Sur une musique au piano, la vidéo montre des jeunes et moins jeunes collant petits papiers et calicots aux messages pacifistes - "Le rêve ne s'achète pas" ou "La pub fait dé-penser" - sur les publicités dans le métro. Un film réalisé par les "reposeurs" pour parler de leur action et diffusé en introduction de leur conférence de presse ce jeudi. "Nous sommes des citoyens, des usagers du métro qui en ont assez et ont décidé d'agir" lance Jean Barcelo, étudiant d'une vingtaine d'années.

"Des dissidents, pas des délinquants"

Crée il y a deux ans par une bande d'amis, ce groupe veut permettre aux gens de "se reposer dans le métro, ils sont fatigués (de la pub, ndlr)" explique Jean-Martin Luc, fringuant retraité et membre fondateur. Depuis le 13 octobre, ils ont appelé les Franciliens à se munir de leurs banderoles, "papillons" et rouleaux de scotch pour recouvrir les affiches. Chaque jour, plus de 15 stations parisiennes seraient concernées. Ils ont lancé une pétition qui compte 1700 signataires et exigent que les affiches ne dépassent pas 50 cm sur 70 cm.

Tous les soirs, sur la place de la Sorbonne (Ve), les personnes intéressées se retrouvent pour discuter de la marche à suivre et faire le bilan de la journée. Chacun peut participer, n'importe où et n'importe quand, avec son kit. Impossible donc de chiffrer le nombre de "reposeurs" et "reposeuses". Mais quid des poursuites judiciaires éventuelles ? "Nous sommes des dissidents, souligne Jean-Martin Luc. Pas des délinquants." Puisqu'ils ne dégradent pas les affiches, ils ne commettent aucun délit.

"Trafiquant de cerveaux"

Inspiré des mouvements de non-violence, les membres n'hésitent pas à placer leur action sous les figures tutélaires de Martin Luther King et Gandhi. On se croirait un peu chez les bisounours, une impression bien vite démentie par Jean-Martin Luc : "Nous ne sommes pas là pour demander les choses gentiment, nous voulons instaurer un rapport de force avec Metrobus". La régie publicitaire de la RATP, contactée par Metro, et restée injoignable hier, est accusée d'être un "trafiquant de cerveaux" par M.Luc.

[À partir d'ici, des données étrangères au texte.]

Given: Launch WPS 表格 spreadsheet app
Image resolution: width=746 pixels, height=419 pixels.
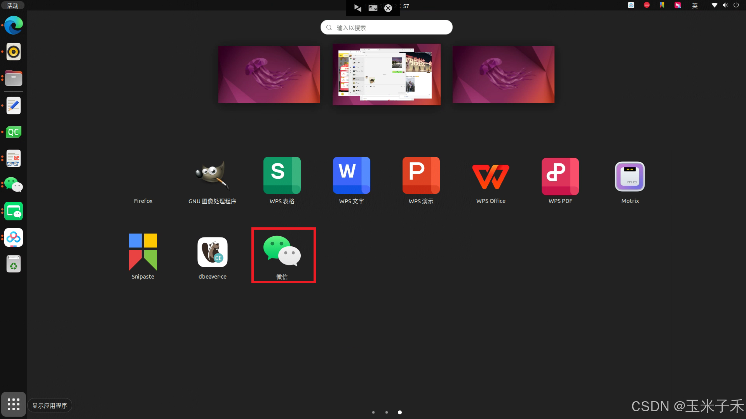Looking at the screenshot, I should (x=282, y=176).
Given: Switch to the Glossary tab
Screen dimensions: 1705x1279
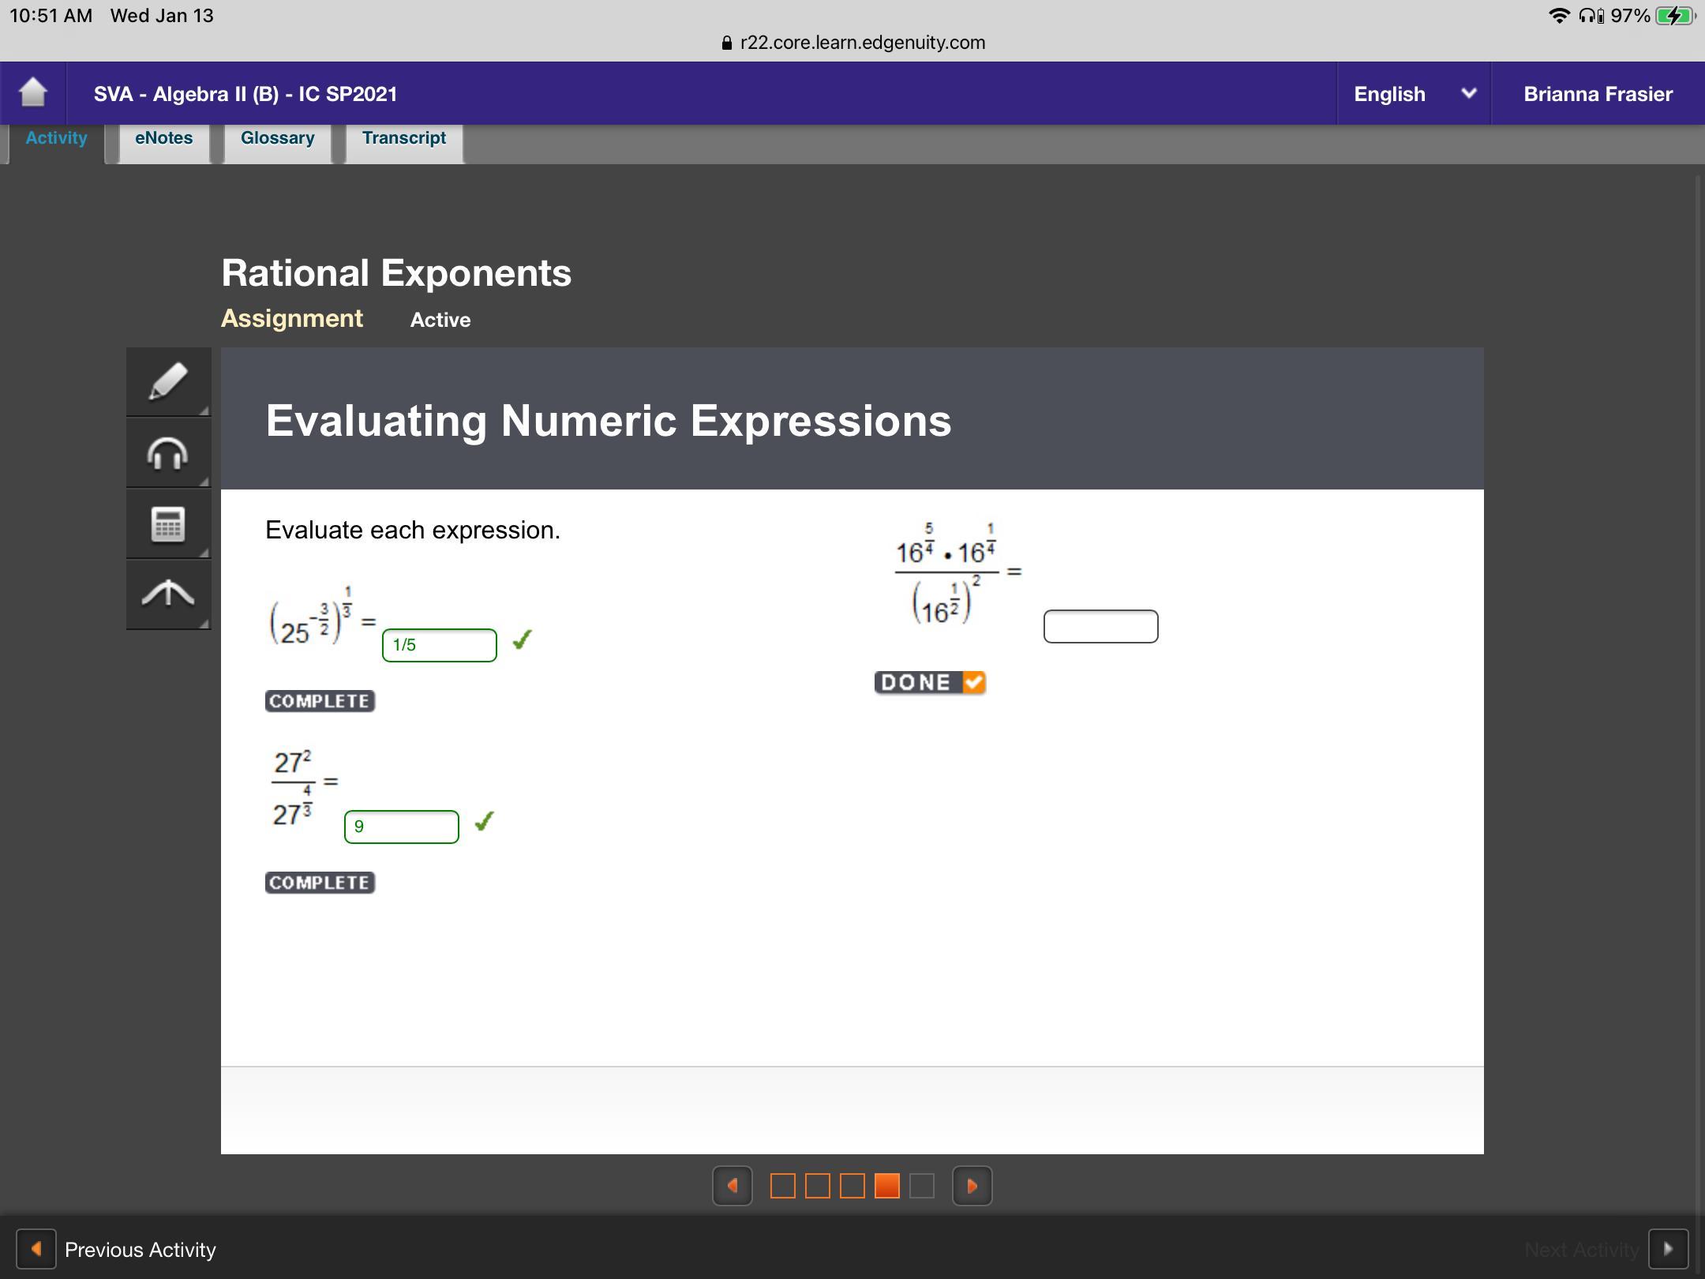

Tous soulignent qu'ils n'ont rien à voir avec d'autres collectifs antipub, comme les Déboulonneurs, récemment en procès pour avoir détérioré des affiches. Leur action se termine le 26 octobre sans qu'ils sachent vraiment ce qu'ils feront après : "C'était limité dans le temps afin de mobiliser du monde. Pour la suite, on verra" déclare mystérieusement leur leader.